> **TASK STATEMENT**
Copy out each line of the listing that has the word "screenshot" in it.
Start of DATA SHOWN
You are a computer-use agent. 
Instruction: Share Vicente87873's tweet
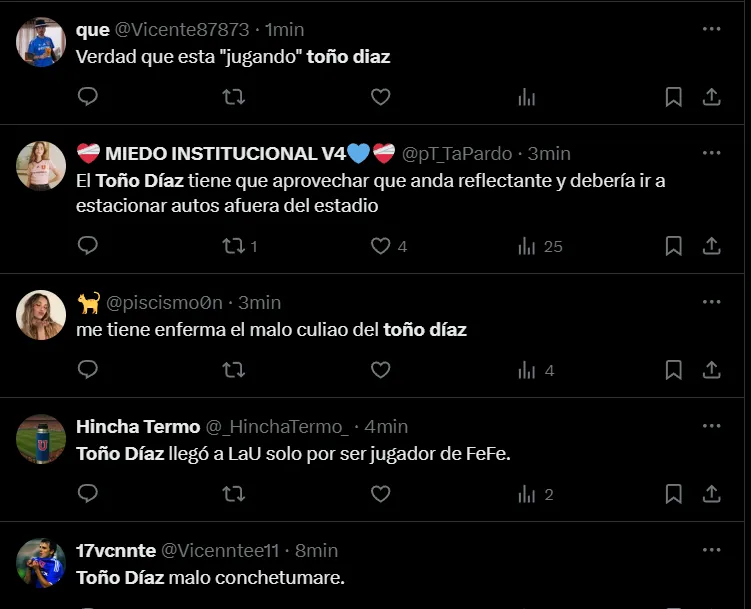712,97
End of DATA SHOWN
Start of DATA SHOWN
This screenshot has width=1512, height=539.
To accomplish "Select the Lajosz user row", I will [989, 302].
End of DATA SHOWN
Start of DATA SHOWN
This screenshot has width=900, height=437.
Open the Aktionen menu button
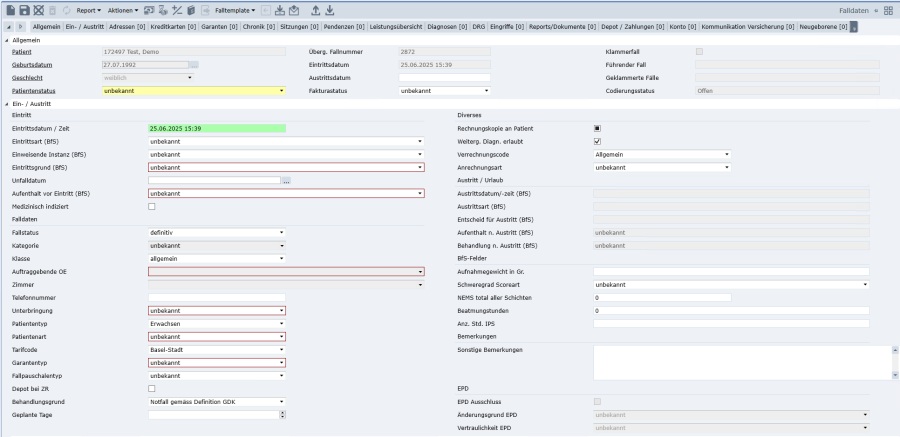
End of DATA SHOWN
> **ANSWER SECTION**
This screenshot has width=1512, height=539.
This screenshot has width=900, height=437.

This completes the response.